We got very, very lucky. The weather froze the ice a few inches thick and it stopped rising. Had water reached that last bag, Fargo would have been a giant swimming pool.
https://i.imgur.com/Ijzt56t.jpg https://i.imgur.com/FR0qla3.jpg https://i.imgur.com/KDvP5Du.jpg
I'll have to dig up some of the 'end of days' photos where it almost breached the wall. You had to buy flood insurance early on... which was pricey, but covered a lot of the supplies. It was several thousand dollars for the 2009 construction.
We had 3 '500 year' floods. 1997, 2009, and 2011. The Red river flows north, which is an oddity. Lots of snow, with folks redirecting water caused some new records. Grand Forks was flooded out in one of those years - Fargo almost fell. By the time the third major flood happened - we were ready.
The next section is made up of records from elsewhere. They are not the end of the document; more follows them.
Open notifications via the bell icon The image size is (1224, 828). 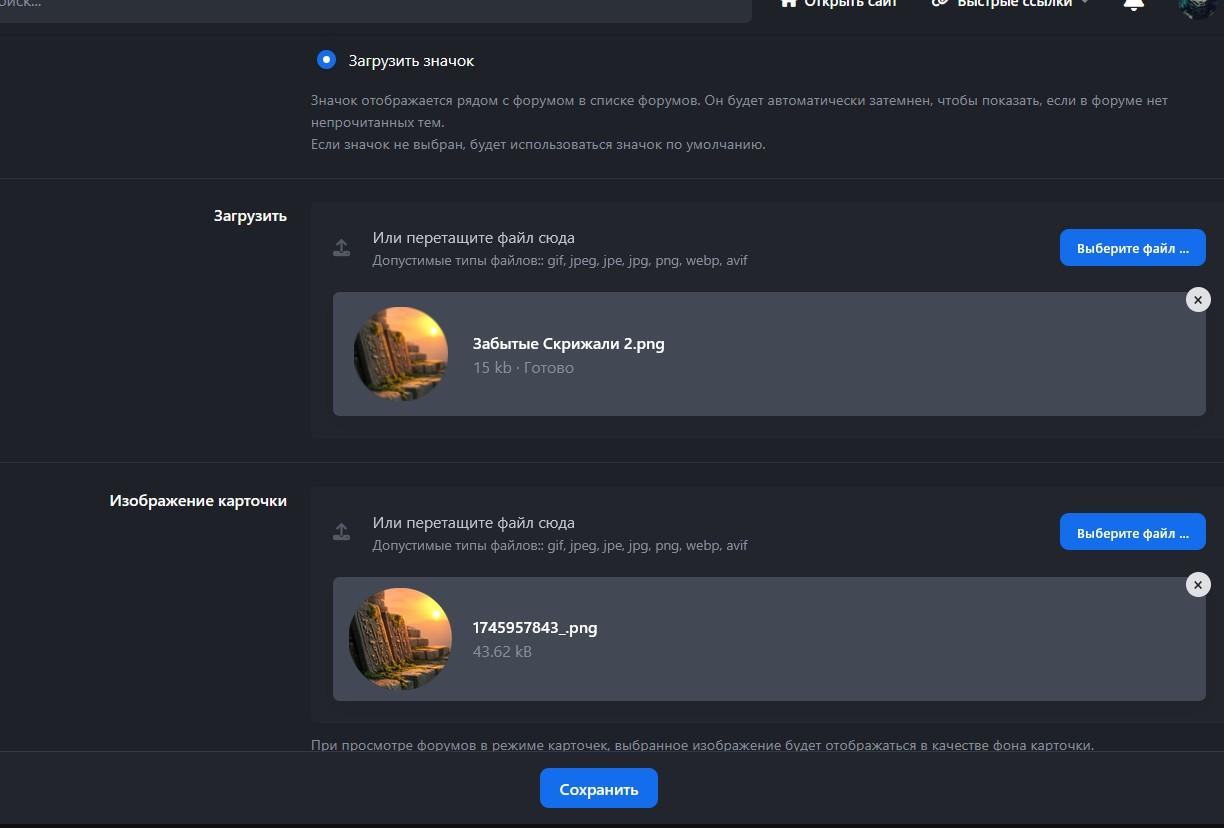(1133, 5)
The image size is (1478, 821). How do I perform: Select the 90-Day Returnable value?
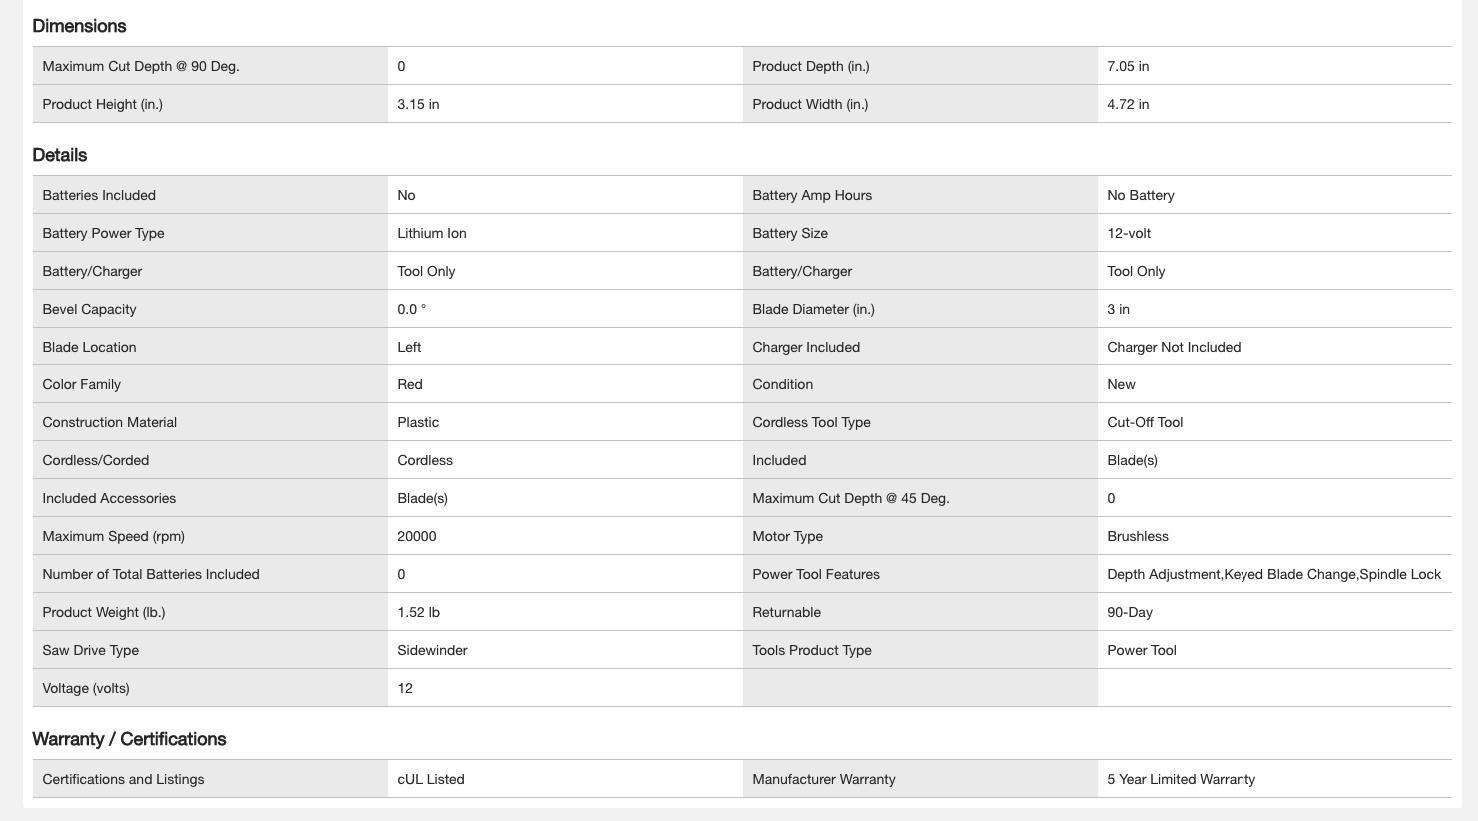(x=1130, y=612)
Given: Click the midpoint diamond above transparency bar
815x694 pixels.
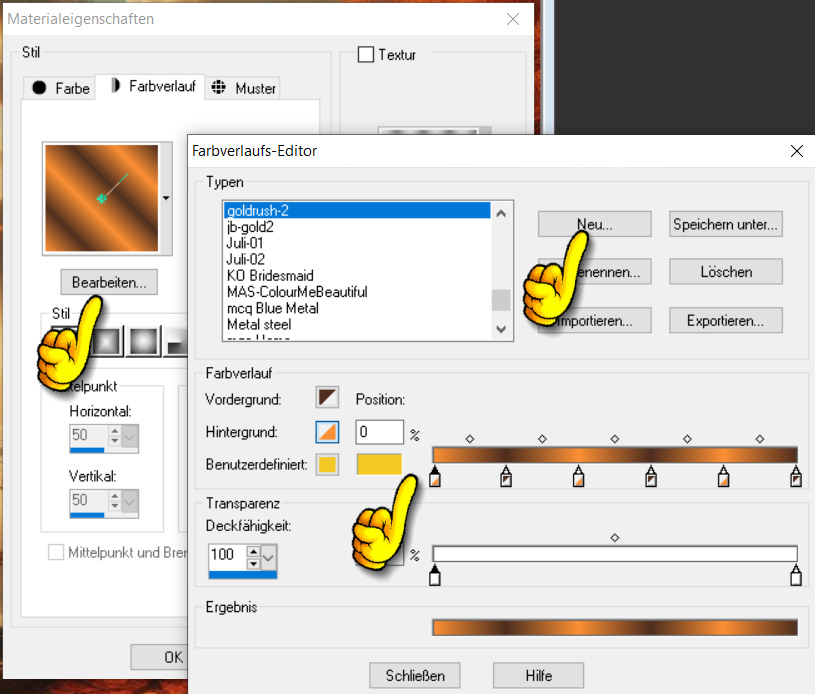Looking at the screenshot, I should tap(615, 538).
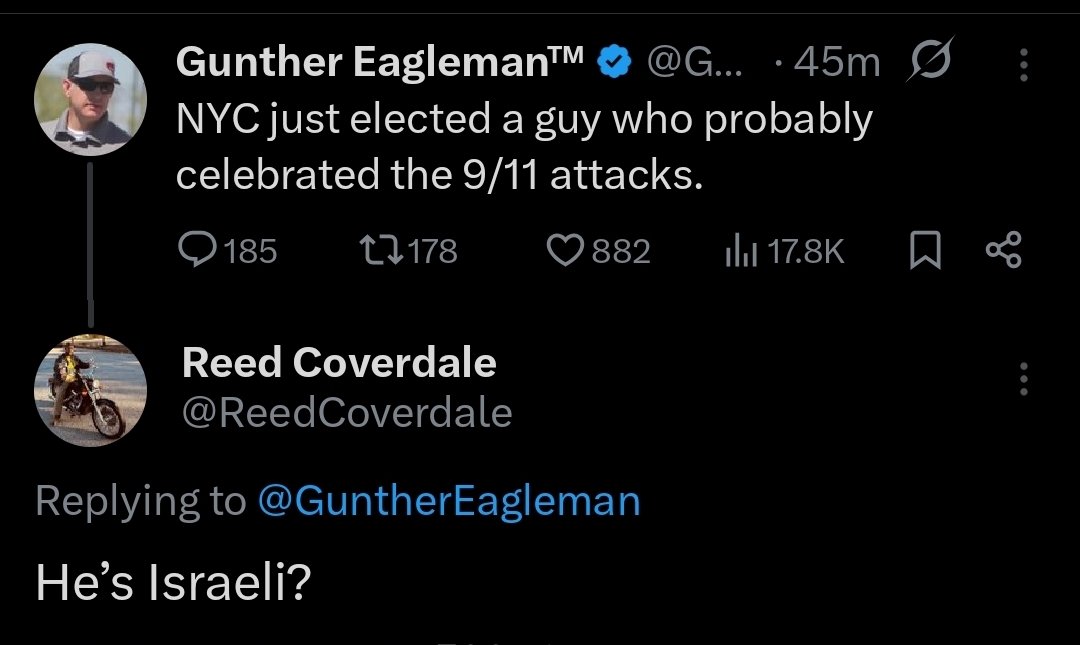Open more options menu for Gunther's post
The image size is (1080, 645).
[1024, 65]
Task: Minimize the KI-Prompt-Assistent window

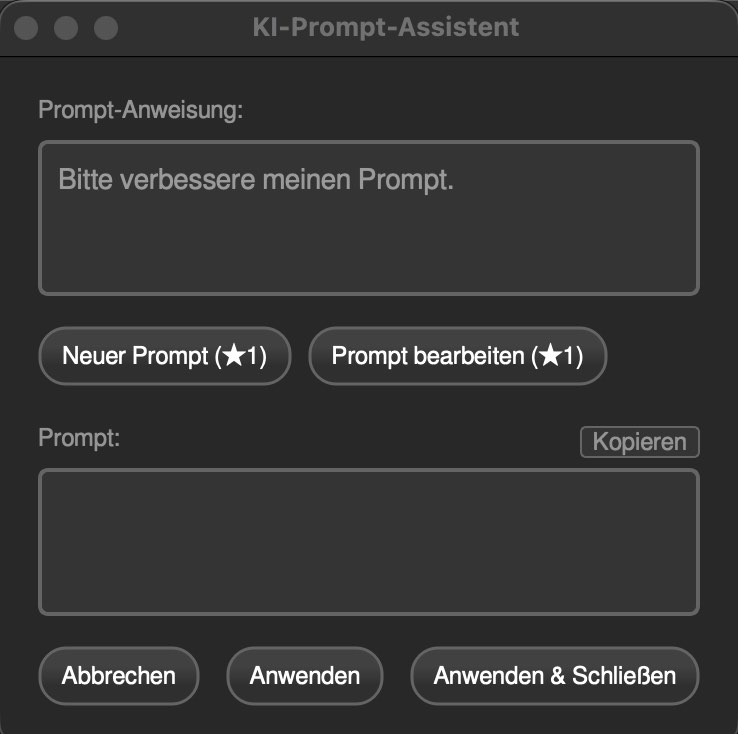Action: pos(65,28)
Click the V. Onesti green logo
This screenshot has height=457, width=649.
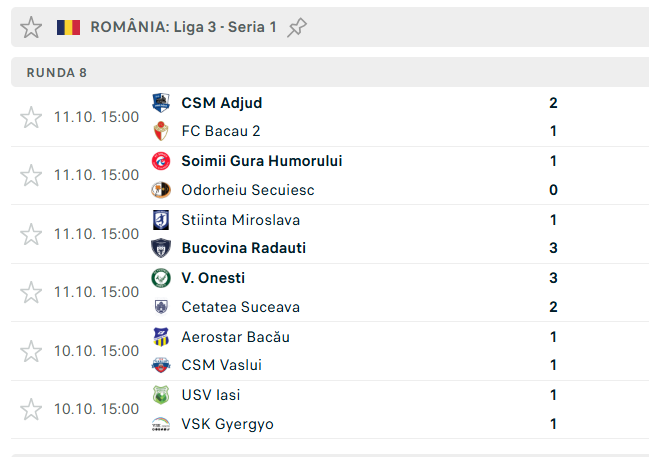(x=161, y=278)
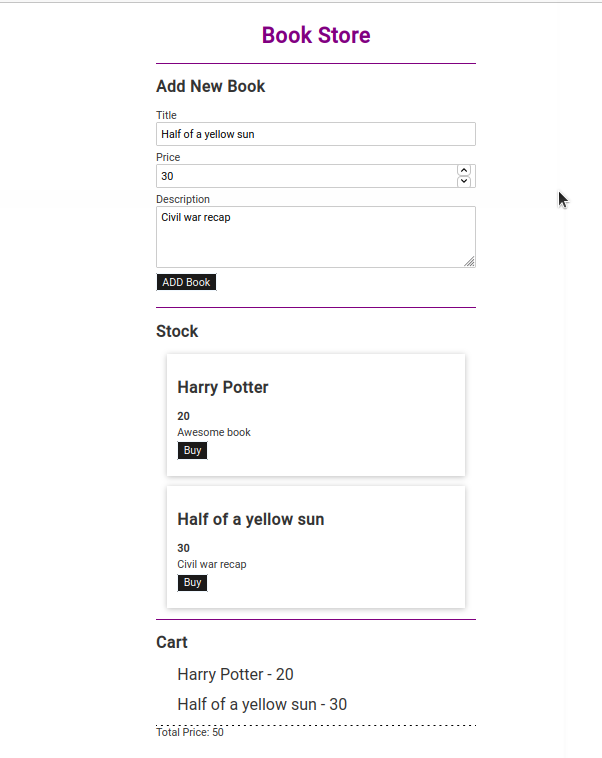
Task: Click the description textarea resize handle
Action: click(x=469, y=262)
https://i.imgur.com/jhAIMMn.jpg
We set up a series of hesco bags and filled them directly. Worked great, and they came and picked up the bags to be reused in the Bismark flooding. Sand doubled in price each time... and the city really wanted this property on the cheap... so that last run took hours but cost about 20k. (yikes) After that, the city built a permanent dike that protected the property.
i was expecting to see a raised home on the pic, not a better way to fill sandbags. oh well.
If you look at the aerial view, you can spot the neighbors homes that did not make it and the edge of the city dike now in the back yard. Many houses flooded. Heartbreaking when you saw folks trying to have a fire truck flood their failing dike with clean water rather than have the sewage/etc fill the house.